5. Don’t mistreat your suppliers.

I hate it when people tell me to delay paying suppliers in order to help my cash flow. How would I feel when this happens in reverse from my customers? I can answer that because it does happen. I resent it and I give those slower-paying customers less attention than the ones who pay on time. Don’t monkey around with your suppliers. Treat them well. Pay them early. Take discounts if they offer them. But behave as a partner would, because you may need that key supplier in a pinch and, if you’ve got a good relationship, that person will come through.

6. Don’t get mistreated by your customers.

Some customers aren’t great customers. They treat your people poorly. They complain unreasonably. They pay late and haggle too much. Your goal—elusive as it is—is to do business with people that you enjoy doing business with. You should never fire a customer because let’s face it: We all need customers. But you can price those customers that you’d like to see go away a little differently. If they want to behave that way, then they should pay more—that’s your compensation for putting up with their nonsense. Otherwise, let it be their decision to leave you, not yours.

7. Don’t ignore your customers.

You work hard to get your customers. So, don’t ignore them. Ask any first-year business school student and they’ll tell you that their professor told them that it’s much, much more expensive to acquire new customers than it is to grow your revenues with existing ones. And you know what? They’re right. Are you staying in close touch with people who have bought from you in the past? Are you making suggestions or offering them additional products and services that can improve their lives or businesses? Are you showing enough gratefulness with special discounts or incentives for loyal customers? Focus on your existing customers first and, believe me, the new ones will come.

8. Don’t forget to pay your taxes.

You hate it. So do I. But it’s a fact of life: taxes are due every quarter. Just because they’re “estimated,” and the IRS isn’t sending you an invoice, doesn’t mean that you’re not required to pay them. You are. When your accountant tells you to pay, then pay. Meet with your accountant a few times a year and maybe you can adjust those estimates, depending on how your business is doing. But do not ignore your tax liabilities—they will quickly grow and could potentially bury you. I’ve seen it happen. It’s not pretty.

9. Don’t give up equity.

OK, maybe someday you want to go public, or your exit plan involves selling your business for zillions to some big tech company. To do that, you need to bring in investors, venture capitalists, partners, and high-priced employees – then equity would be an important part of doing business with those people. But most of us don’t have these dreams. We want to grow our companies, earn a nice living, build some value, and then one day either pass the company on to another generation or to a buyer. Try not to give up ownership in your company too early or for too little. The more equity you control, the more of your life you will control.
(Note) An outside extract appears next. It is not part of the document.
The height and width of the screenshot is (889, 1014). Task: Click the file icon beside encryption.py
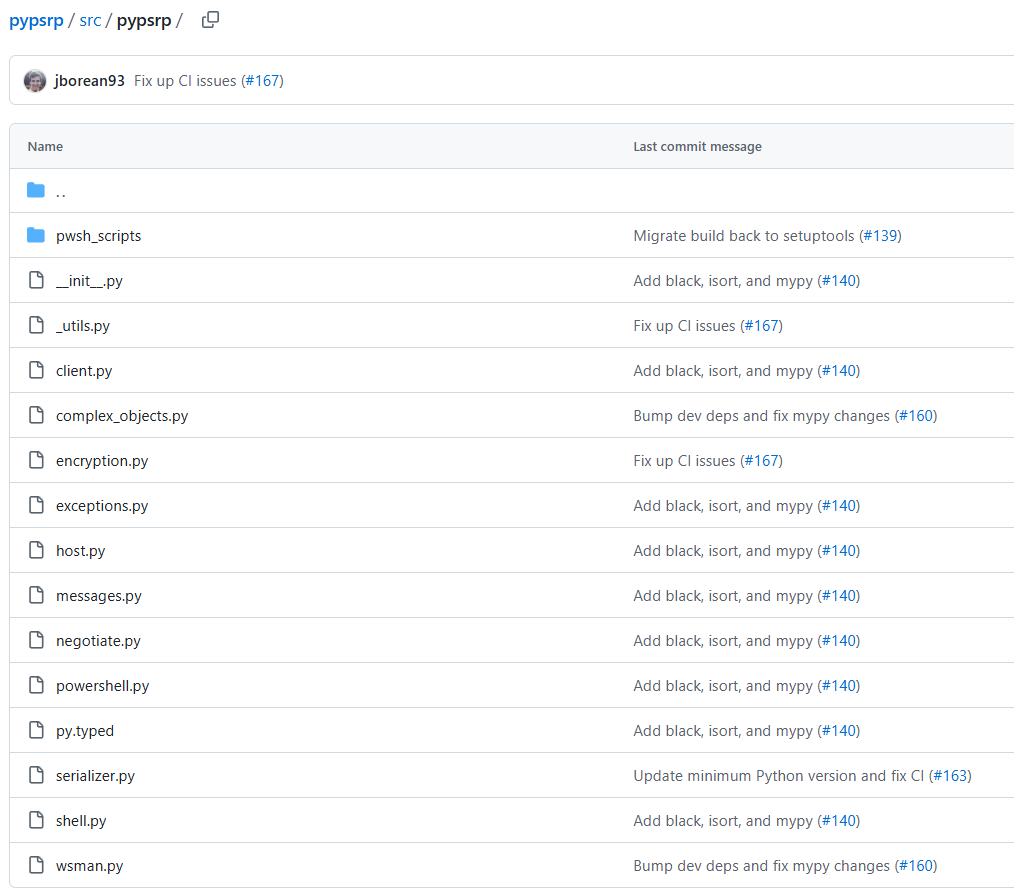(x=37, y=461)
10. Don’t invest in too much technology.

One of the common mistakes entrepreneurs make is investing too much in technology. If the tech giants had it their way, you’d not only be upgrading their software every month, but you’d also be buying every new gadget that comes on the market as soon as it comes on the market. Don’t do this. My smartest clients use technology effectively and treat purchases like the purchase of any other capital investment: with return on investment in mind. Just because a piece of tech is cool, or fun, doesn’t mean it’s going to benefit your business. Measure the cost of it over a five-year period of time with the benefits it will produce more business, better productivity, and lower costs. If you can get yourself a good return on your money, then buy that tech. Otherwise, invest somewhere else.